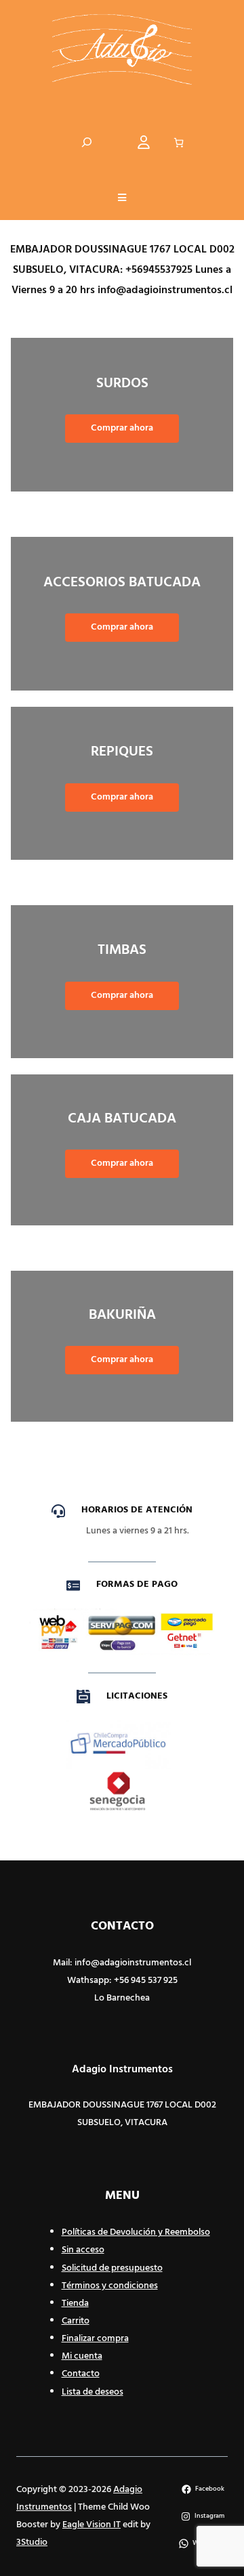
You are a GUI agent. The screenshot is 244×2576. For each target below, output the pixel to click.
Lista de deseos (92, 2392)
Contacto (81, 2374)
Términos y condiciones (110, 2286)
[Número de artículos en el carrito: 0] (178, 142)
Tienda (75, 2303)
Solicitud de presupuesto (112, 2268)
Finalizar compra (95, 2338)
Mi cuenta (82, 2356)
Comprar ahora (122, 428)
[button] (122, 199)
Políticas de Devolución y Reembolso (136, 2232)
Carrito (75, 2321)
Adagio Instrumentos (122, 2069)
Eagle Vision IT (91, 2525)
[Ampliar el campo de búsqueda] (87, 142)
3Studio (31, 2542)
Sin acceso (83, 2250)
--
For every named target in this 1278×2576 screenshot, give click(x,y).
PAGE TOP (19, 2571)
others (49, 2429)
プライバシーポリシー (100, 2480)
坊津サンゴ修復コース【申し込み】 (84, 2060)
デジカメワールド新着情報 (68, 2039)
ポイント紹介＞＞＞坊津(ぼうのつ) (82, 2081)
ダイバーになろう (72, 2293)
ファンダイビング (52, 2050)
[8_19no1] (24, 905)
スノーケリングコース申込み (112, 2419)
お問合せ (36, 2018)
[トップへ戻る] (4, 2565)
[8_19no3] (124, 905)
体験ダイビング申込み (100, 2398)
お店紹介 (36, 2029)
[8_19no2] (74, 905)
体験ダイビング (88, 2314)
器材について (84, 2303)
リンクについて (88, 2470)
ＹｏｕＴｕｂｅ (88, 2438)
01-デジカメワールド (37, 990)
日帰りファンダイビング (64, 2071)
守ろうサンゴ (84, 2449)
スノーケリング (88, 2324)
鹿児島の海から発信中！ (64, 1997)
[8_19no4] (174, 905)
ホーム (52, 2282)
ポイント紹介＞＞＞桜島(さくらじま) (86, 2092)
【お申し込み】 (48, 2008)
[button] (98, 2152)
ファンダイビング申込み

◆ **What you should do**:
Within the material above, extract exactly the lines that start at the line containing "PAGE TOP (19, 2571)" and stop after the line containing "ＹｏｕＴｕｂｅ (88, 2438)", and only those.

◆ **Problem solution**:
PAGE TOP (19, 2571)
others (49, 2429)
プライバシーポリシー (100, 2480)
坊津サンゴ修復コース【申し込み】 (84, 2060)
デジカメワールド新着情報 (68, 2039)
ポイント紹介＞＞＞坊津(ぼうのつ) (82, 2081)
ダイバーになろう (72, 2293)
ファンダイビング (52, 2050)
[8_19no1] (24, 905)
スノーケリングコース申込み (112, 2419)
お問合せ (36, 2018)
[トップへ戻る] (4, 2565)
[8_19no3] (124, 905)
体験ダイビング申込み (100, 2398)
お店紹介 (36, 2029)
[8_19no2] (74, 905)
体験ダイビング (88, 2314)
器材について (84, 2303)
リンクについて (88, 2470)
ＹｏｕＴｕｂｅ (88, 2438)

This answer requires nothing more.